In case you are curious, I refer you to this article in the invaluable Encyclopedia 1914-1918.

But anyway there you go, my plot points have been checked and confirmed – I am a serious historical fiction writer (or I’m quite good at pretending to be one).

I also spent some time reading up on the effects of the drug and withdrawal symptoms, and a quantity of other very unpleasant stuff – because it is really unpleasant stuff.

So now I’ll do dinner, and then move on to another point I need to check out for my story… typhoid fever.
Yes, it’s going to be one of those days.

Author: Davide Mana

Paleontologist. By day, researcher, teacher and ecological statistics guru. By night, pulp fantasy author-publisher, translator and blogger. In the spare time, Orientalist Anonymous, guerilla cook.

4 thoughts on “The Soldier’s Disease

  1. Never heard of Morphine being called the ‘Soldiers Disease’ before, even though I knew it became an issue here in the USA as you said after the Civil War.
    Although I found it pretty amazing when I read years ago that Heroin was invented to get people off of the Morphine.

    Look how well that turned out. :-/


    • Yes, heroin is called like that because it gave “heroic” results in getting people off morphine – of course they became junkies, but doctors apparently did not notice that straight away. And indeed, from what I read, Bayer created aspirin because they had to find a use for the by-products of their production of “medical heroin”.
      And I was, too, surprised by the “Soldier’s Disease” label, but it appears to be confirmed.

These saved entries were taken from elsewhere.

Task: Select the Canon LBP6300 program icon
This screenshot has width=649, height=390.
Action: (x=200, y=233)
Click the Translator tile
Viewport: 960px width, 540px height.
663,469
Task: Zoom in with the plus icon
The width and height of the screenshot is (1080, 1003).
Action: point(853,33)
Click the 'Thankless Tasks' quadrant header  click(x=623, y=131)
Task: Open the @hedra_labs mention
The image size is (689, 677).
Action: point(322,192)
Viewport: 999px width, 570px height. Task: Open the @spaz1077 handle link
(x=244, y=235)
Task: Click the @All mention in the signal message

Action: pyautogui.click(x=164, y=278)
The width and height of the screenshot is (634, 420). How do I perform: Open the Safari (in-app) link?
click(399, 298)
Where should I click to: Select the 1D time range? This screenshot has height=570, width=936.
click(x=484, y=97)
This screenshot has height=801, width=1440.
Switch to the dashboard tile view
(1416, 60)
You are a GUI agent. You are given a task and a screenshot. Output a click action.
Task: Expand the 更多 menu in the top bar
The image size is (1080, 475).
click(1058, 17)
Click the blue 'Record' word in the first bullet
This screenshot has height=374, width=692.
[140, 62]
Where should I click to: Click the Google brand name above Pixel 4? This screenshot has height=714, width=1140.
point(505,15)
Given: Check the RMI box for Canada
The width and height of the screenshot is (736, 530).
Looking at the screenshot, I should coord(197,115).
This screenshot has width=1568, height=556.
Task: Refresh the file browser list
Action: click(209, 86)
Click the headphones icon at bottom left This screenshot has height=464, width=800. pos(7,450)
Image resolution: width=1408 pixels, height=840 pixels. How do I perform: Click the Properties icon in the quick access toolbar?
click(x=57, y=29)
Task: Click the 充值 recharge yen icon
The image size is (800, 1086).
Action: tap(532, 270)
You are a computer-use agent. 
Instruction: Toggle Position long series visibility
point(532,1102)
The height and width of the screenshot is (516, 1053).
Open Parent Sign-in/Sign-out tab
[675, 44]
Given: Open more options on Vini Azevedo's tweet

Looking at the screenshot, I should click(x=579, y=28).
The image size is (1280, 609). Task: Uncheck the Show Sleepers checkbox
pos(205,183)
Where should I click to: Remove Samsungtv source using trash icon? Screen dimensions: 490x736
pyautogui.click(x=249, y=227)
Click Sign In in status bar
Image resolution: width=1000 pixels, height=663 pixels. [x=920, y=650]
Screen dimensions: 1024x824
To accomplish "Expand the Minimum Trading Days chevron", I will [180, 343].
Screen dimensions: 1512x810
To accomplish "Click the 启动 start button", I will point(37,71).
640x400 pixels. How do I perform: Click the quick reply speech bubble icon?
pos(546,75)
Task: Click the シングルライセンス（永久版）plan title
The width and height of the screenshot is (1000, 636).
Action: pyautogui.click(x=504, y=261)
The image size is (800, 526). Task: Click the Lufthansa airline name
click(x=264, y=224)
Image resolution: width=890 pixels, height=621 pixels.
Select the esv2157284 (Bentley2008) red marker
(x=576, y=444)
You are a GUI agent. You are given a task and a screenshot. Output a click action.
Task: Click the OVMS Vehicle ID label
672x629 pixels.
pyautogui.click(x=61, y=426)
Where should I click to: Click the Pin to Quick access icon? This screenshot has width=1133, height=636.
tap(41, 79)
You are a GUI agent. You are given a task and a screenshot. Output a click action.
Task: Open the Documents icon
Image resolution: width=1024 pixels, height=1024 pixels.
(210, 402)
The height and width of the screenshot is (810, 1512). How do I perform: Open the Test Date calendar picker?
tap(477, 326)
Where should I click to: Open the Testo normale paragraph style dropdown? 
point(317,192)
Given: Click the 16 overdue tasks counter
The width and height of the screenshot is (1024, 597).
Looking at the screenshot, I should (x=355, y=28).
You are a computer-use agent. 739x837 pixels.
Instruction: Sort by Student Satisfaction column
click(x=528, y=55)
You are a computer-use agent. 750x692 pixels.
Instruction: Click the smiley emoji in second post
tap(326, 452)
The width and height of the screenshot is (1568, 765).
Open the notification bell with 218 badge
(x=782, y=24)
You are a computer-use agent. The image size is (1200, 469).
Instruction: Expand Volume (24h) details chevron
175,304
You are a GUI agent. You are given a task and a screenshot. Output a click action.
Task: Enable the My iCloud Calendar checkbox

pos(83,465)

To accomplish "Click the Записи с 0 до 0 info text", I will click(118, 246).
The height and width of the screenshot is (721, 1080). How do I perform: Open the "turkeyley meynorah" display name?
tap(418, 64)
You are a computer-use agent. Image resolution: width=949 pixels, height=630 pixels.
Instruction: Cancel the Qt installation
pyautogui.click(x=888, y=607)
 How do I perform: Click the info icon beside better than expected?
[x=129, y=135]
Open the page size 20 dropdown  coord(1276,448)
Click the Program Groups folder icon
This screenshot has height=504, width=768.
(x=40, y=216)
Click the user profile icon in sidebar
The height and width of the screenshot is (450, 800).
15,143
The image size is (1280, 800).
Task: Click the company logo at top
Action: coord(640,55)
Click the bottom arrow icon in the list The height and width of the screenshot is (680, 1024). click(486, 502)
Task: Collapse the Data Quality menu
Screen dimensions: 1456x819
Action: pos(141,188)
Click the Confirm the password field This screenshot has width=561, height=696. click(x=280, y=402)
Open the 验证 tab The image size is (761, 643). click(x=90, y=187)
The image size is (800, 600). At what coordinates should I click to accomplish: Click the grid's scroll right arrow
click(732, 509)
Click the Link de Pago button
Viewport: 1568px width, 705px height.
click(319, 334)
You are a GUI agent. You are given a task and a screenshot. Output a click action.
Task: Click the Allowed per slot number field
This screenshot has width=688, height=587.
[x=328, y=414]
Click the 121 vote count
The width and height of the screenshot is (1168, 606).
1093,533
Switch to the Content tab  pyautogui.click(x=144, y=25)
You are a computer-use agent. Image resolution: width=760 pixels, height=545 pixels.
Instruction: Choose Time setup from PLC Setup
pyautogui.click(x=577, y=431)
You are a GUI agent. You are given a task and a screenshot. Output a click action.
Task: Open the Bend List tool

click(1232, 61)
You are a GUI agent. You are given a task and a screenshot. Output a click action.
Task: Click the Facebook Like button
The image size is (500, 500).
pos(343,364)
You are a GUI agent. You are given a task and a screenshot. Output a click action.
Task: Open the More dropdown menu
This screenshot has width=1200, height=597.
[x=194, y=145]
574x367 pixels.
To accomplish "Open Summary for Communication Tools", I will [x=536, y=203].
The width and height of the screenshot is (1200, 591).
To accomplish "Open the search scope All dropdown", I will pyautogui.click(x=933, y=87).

  2. Aspirin was created from synthetic dye by-products (still sounds crappy, but it’s better than being a by-product of heroin). Created by Felix Hoffman, who also created Heroin, he was employed by the Bayer company in the 1890’s. He synthesized both products during the same time period.
    That’s how the myth of the aspirin/heroin connection got started.

    Go here:

    And you can skip to section 4 for the details. The only connection between the two drugs is that the same synthetic dye by-product was used in both.